begin DATA LINES

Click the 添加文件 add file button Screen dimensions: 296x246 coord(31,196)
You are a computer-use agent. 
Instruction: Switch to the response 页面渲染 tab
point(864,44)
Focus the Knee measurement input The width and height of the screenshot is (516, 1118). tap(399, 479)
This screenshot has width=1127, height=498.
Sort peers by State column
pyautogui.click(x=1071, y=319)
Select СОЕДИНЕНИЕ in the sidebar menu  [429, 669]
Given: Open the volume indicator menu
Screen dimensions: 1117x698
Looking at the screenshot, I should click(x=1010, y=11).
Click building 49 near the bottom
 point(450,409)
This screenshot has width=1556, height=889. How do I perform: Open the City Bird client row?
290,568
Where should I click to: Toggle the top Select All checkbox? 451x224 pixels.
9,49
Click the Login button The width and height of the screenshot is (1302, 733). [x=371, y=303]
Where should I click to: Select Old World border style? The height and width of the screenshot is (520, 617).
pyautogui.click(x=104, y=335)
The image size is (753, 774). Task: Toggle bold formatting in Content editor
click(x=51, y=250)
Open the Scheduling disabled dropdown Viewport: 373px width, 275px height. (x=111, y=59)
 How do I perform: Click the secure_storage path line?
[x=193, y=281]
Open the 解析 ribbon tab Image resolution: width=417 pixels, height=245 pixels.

end DATA LINES

- SHORT EXERCISE:
Please render the listing above as a JSON list of strings, one string per line, leaving out any blank lines.

- ANSWER:
[
  "Click the 添加文件 add file button Screen dimensions: 296x246 coord(31,196)",
  "You are a computer-use agent. ",
  "Instruction: Switch to the response 页面渲染 tab",
  "point(864,44)",
  "Focus the Knee measurement input The width and height of the screenshot is (516, 1118). tap(399, 479)",
  "This screenshot has width=1127, height=498.",
  "Sort peers by State column",
  "pyautogui.click(x=1071, y=319)",
  "Select СОЕДИНЕНИЕ in the sidebar menu  [429, 669]",
  "Given: Open the volume indicator menu",
  "Screen dimensions: 1117x698",
  "Looking at the screenshot, I should click(x=1010, y=11).",
  "Click building 49 near the bottom",
  " point(450,409)",
  "This screenshot has width=1556, height=889. How do I perform: Open the City Bird client row?",
  "290,568",
  "Where should I click to: Toggle the top Select All checkbox? 451x224 pixels.",
  "9,49",
  "Click the Login button The width and height of the screenshot is (1302, 733). [x=371, y=303]",
  "Where should I click to: Select Old World border style? The height and width of the screenshot is (520, 617).",
  "pyautogui.click(x=104, y=335)",
  "The image size is (753, 774). Task: Toggle bold formatting in Content editor",
  "click(x=51, y=250)",
  "Open the Scheduling disabled dropdown Viewport: 373px width, 275px height. (x=111, y=59)",
  " How do I perform: Click the secure_storage path line?",
  "[x=193, y=281]",
  "Open the 解析 ribbon tab Image resolution: width=417 pixels, height=245 pixels."
]